Estando aqui na prelazia, certa feita ficamos sabendo que dom Zumbi, como gostava de ser chamado dom José Maria Pires, já como bispo emérito, queria por que queria, vir visitar a Pedro, mas por conta de sua saúde fragilizada, fora aconselhado a não fazer tamanho esforço. Morreu sem rever o amigo de longa caminhada. Três bispos. Três histórias distintas, mas ambas marcadas pela luta e pelo profetismo de quem não tinha medo de se posicionar na defesa intransigente dos direitos dos pequenos e marginalizados. Como Pedro, se ainda estivessem vivos aqui conosco neste plano, com certeza, estariam acampados com os indígenas em Brasília, se fazendo um com eles, no chão batido de suas lutas, e não como meras palavras de uma visita cortês de solidariedade.
Ser Igreja neste atual contexto em que estamos vivendo, é mais do que um desafio. Seguir nas mesmas pegadas de Jesus, requer um compromisso de luta pelos pequenos. Não basta ser Igreja e dizer que segue a Jesus de Nazaré. Significa que, com Ele, façamos da nossa caminhada um projeto de vida semelhante ao seu. Como vemos Jesus fazer no texto que nos é apresentado por Lucas no evangelho de hoje: “O Espírito do Senhor está sobre mim, porque ele me consagrou com a unção para anunciar a Boa Nova aos pobres; enviou-me para proclamar a libertação aos cativos e aos cegos a recuperação da vista; para libertar os oprimidos e para proclamar um ano da graça do Senhor”. (Lc 4, 18-19)
Este é o projeto messiânico de Jesus. Não se trata de um discurso eloquente e vazio de sentido, mas de um projeto de vida que Jesus assume para si, fazendo uso daquilo que havia sido dito pelo profeta Isaías (Is 61 1-2). Jesus que faz questão de iniciar a sua vida pública em sua terra natal, para dizer que os pobres, os lascados, os invisíveis, não estavam sozinhos, porque o Filho de Deus era um com eles. Anuncia-lhes que o Messias iria realizar a missão libertadora dos pobres e oprimidos. Os destinatários do seu messianismo eram os pobres, porque eles estavam mais abertos à fraternidade e à partilha. Não se trata de uma missão que se contenta em celebrar “Santas Missas” na intenção dos indígenas que estão em luta, mas de celebrar com eles a luta deles pelo seu território sagrado, que é também a sobrevivência de toda a humanidade, já que eles são os únicos que ainda preservam as florestas, os rios, a natureza em si. Pior ainda são aquelas celebrações televisivas, vazias de sentido, que sequer pronunciam uma palavra acerca da luta que os povos indígenas estão travando no Planalto Central, para ver garantidos os seus direitos constitucionais. “Isaias, Isaias, anuncia o Messias e consola o povo meu.”

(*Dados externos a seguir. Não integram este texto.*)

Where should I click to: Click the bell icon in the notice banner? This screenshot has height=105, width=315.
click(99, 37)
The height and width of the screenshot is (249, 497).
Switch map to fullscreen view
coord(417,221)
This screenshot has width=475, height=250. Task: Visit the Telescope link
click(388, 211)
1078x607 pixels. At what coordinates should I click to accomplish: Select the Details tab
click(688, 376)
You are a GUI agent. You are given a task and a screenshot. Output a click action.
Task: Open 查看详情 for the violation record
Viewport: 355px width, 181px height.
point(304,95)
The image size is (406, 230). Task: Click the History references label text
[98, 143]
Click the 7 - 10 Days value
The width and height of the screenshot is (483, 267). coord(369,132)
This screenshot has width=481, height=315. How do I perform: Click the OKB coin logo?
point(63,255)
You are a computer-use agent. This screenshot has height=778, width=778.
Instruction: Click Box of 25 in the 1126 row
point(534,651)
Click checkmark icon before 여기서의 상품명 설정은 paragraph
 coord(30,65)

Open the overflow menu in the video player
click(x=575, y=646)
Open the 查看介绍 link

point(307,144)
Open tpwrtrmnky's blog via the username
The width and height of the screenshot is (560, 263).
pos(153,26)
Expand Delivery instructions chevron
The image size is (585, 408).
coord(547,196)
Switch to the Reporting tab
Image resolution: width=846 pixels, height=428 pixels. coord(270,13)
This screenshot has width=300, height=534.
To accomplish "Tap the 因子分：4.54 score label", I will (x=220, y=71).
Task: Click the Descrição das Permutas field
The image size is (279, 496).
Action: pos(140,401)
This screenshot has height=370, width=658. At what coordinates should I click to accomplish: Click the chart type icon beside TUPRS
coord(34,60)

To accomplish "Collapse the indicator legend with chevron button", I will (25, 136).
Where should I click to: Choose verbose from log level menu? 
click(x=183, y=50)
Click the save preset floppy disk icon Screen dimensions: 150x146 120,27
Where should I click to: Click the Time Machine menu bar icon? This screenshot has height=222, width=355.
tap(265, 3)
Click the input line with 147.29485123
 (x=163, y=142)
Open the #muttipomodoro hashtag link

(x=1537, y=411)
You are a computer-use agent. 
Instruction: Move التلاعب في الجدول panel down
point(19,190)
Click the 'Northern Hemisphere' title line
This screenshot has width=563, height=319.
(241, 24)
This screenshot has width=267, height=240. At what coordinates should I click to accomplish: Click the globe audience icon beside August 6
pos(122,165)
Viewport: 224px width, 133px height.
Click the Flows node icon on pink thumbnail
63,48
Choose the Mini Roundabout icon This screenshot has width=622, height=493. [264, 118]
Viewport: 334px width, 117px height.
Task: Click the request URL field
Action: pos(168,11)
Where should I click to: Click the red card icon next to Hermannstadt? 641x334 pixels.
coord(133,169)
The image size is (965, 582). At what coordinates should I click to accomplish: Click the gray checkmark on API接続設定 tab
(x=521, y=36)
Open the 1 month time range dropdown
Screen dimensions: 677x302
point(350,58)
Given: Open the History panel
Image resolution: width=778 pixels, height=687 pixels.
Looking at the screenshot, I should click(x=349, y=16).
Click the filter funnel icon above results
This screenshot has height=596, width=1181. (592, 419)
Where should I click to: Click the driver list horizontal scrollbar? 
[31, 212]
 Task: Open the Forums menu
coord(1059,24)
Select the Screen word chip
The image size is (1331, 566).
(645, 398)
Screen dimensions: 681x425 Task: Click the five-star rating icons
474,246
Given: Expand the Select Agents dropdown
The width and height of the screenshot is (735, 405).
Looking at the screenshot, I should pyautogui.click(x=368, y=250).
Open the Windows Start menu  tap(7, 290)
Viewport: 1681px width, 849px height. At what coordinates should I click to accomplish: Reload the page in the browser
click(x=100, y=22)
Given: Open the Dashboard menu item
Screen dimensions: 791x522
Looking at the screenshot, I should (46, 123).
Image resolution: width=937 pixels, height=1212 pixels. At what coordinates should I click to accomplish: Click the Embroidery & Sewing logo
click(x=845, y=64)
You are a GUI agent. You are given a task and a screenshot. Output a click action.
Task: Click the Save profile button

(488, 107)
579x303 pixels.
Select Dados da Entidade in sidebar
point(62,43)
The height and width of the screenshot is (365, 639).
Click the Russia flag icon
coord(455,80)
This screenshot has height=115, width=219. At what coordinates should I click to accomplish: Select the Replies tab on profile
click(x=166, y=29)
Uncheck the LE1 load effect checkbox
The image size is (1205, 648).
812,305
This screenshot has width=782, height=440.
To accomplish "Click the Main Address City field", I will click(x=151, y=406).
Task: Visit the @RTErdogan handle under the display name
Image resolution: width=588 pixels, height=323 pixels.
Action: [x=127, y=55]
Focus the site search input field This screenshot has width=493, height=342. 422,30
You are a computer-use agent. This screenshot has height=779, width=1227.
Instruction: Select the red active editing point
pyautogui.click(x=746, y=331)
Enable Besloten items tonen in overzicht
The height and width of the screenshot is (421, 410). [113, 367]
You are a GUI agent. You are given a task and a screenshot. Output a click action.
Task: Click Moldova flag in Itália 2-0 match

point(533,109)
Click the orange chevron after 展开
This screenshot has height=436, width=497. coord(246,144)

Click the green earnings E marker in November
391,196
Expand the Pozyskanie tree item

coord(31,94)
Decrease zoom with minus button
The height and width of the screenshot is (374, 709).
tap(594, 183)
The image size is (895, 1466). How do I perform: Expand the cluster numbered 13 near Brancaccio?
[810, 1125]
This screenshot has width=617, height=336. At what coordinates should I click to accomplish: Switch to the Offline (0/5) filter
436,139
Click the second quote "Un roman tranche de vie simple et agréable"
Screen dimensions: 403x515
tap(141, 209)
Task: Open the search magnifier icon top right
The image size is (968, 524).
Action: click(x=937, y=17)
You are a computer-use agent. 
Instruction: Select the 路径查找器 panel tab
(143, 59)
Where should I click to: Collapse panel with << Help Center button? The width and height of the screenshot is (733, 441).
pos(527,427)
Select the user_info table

Francisco Carlos Machado Alves conhecido como Chico Machado, foi da Congregação do Santíssimo Redentor, os Redentorista, da província de São Paulo. Reside em São Felix do Araguaia no Mato Grosso e é agente de Pastoral na Prelazia de São Felix desde 1992. Sua atividade pastoral é junto aos povos indígenas da região: Xavante, Kayabi, Karajá, dentre outros. Mestre em Educação atua na formação continuada de professores Indígenas, nas escolas das respectivas aldeias.